PANAMA: Panama voted yesterday on an ambitious $5.25 billion (€4.16 billion) expansion plan to give its famous canal its biggest facelift in a move the government hopes will lift the nation out of poverty.
Opinion polls ahead of the plebiscite showed more than two-thirds of voters supported the project to double the canal's capacity and allow mammoth modern cargo ships to pass between the Atlantic and Pacific oceans.
The expansion of the canal, which is one of the engineering wonders of the world and was opened in 1914, will create a jobs bonanza for Panama's three million people and boost economic growth, supporters say.
Critics warn the plan could bankrupt the small nation, which is already laden with huge debts and where most people live in poverty. Taxpayers could be forced to pick up the bill and investors could lose money.

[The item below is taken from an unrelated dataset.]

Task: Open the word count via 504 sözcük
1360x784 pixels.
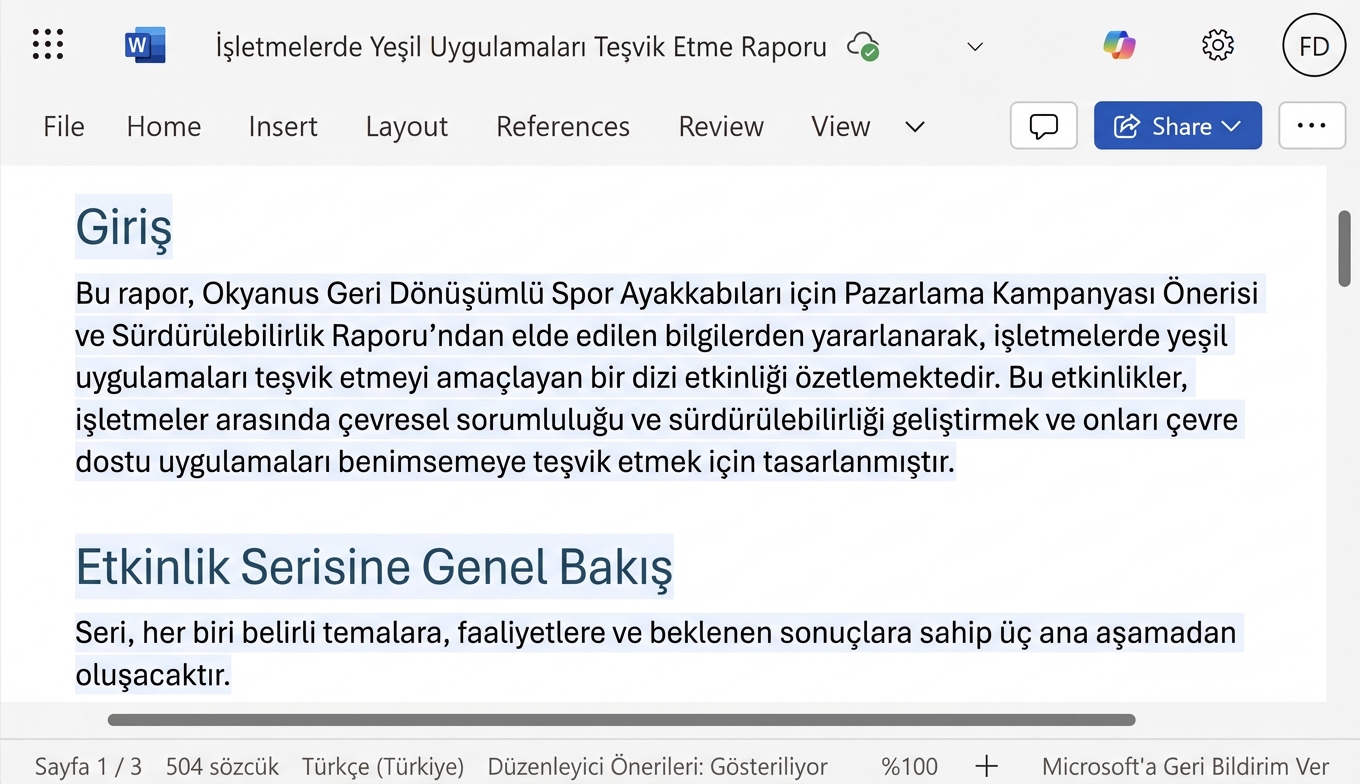Action: [222, 766]
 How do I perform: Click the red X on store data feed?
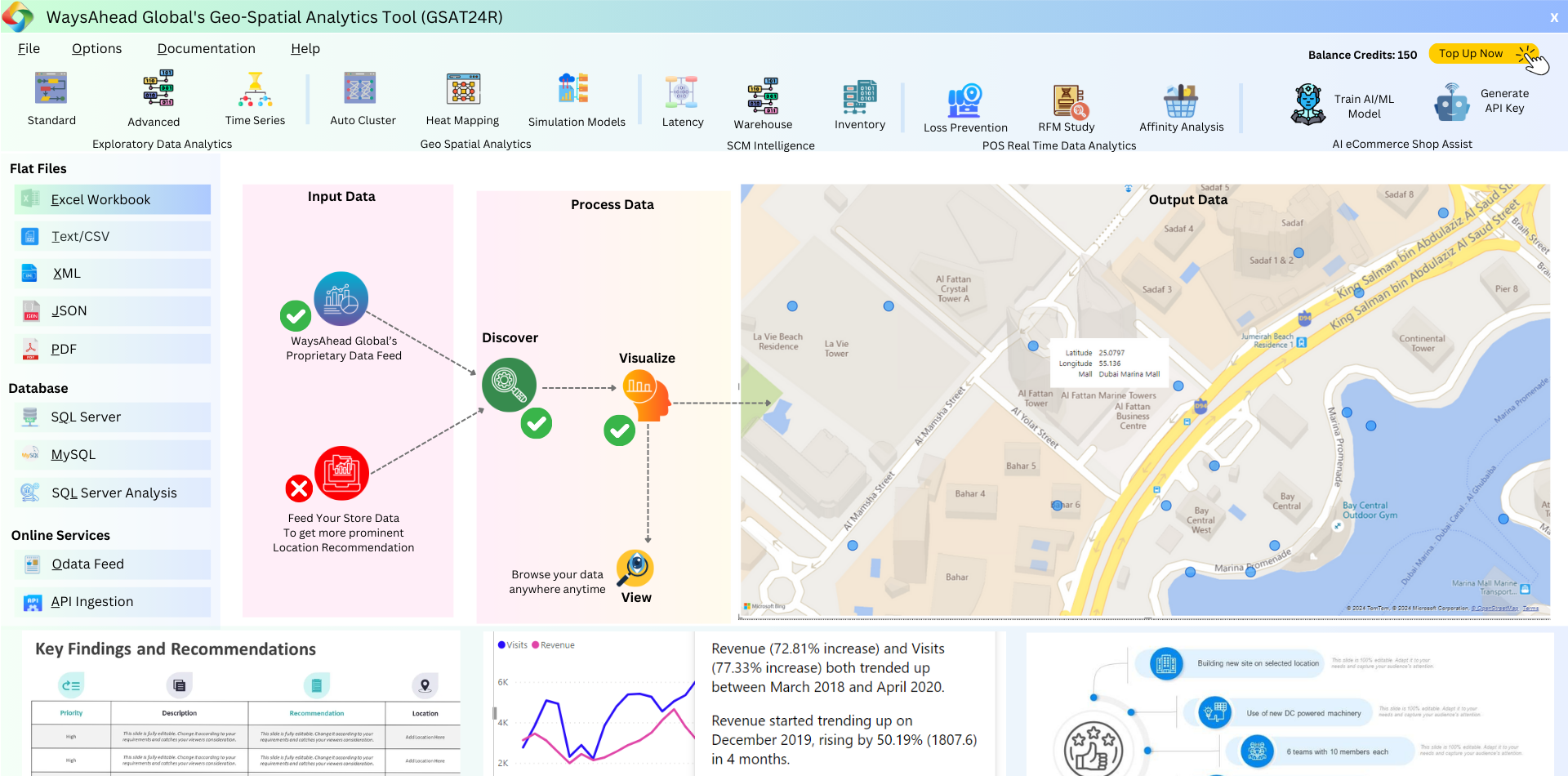point(299,488)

Long lines of voters formed yesterday at polling stations across Panama City under the already stifling morning heat.
Wealthy Panamanians jumped out of shiny new vehicles and joined the lines in one wealthy residential district where President Martin Torrijos was due to vote later. Mr Torrijos's father, populist leader Gen Omar Torrijos, helped clear the way in the 1970s for the canal's handover from the United States.
"This country needs this project to join the first world," said Joaquin Rodriguez (48), a businessman wearing a green T-shirt, the colour of the Yes campaign.
Across the city in a more modest suburb, voters walked to cast their ballots in a school where palm trees waved in the grounds in a light breeze.
"I voted against the plan because it is too much money and too risky," said Belinda Hernandez (20), a hairdresser sporting a bright red dress, the colour of the No campaign.
Opened in 1914 at a cost of $375 million and 25,000 lives, the canal was dynamited and dug out by thousands of labourers who braved deadly malaria and yellow fever. It saves ships a long haul around South America's treacherous Cape Horn and carries about 4 per cent of world trade.
But the canal's lock system is too small for many modern tankers and ships making the passage, mainly from the United States, Japan, China and Chile, also face longer waits to make the 80km inter-oceanic trip as global shipping grows.
The expansion plan would build new sets of wider locks and deeper and bigger access channels, and let ships carrying 12,000 containers pass through, up from about 4,000 containers at present.